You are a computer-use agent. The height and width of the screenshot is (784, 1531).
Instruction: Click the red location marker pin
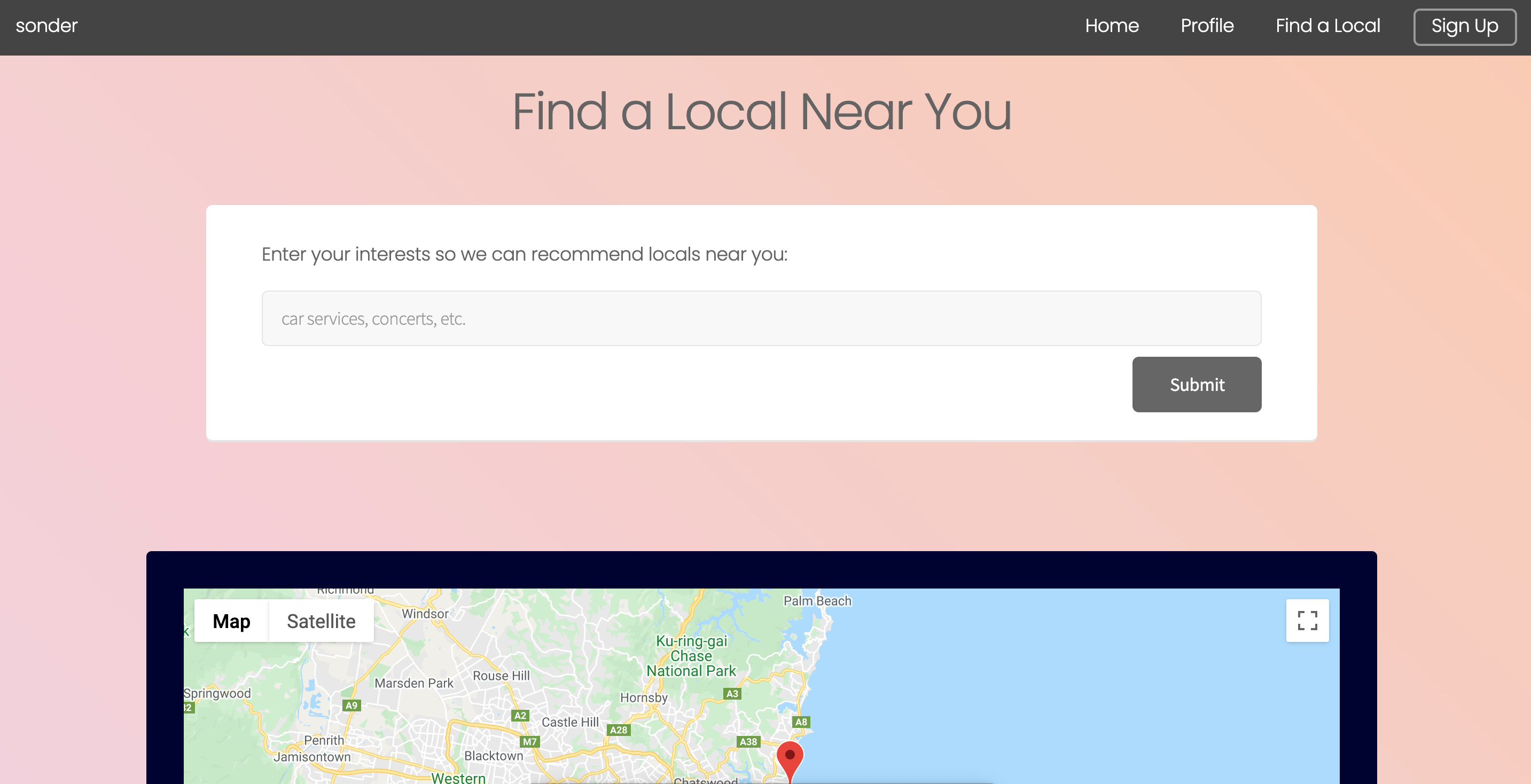[x=790, y=757]
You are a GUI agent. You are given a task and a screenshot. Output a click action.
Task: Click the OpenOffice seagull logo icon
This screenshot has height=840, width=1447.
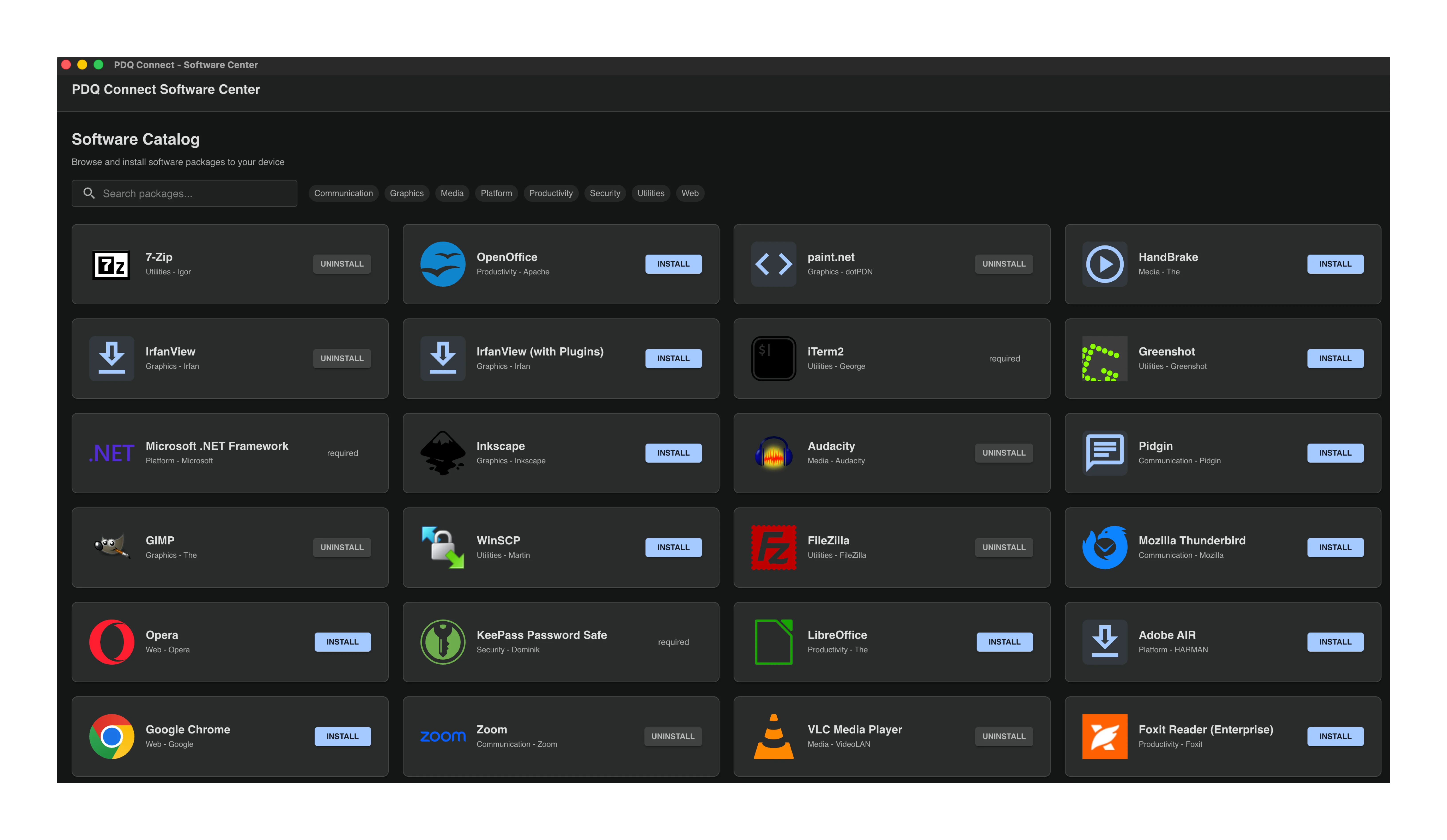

> Assignment:
Go to the line that contains "Instruction: Click the" and copy exactly from there through the last line of the records above, both included. Omit pictures.

> Answer section:
Instruction: Click the red location marker pin
[x=790, y=757]
You are a GUI agent. You are given a task and a screenshot. Output a click action.
Task: Click the OpenOffice seagull logo icon
This screenshot has height=840, width=1447.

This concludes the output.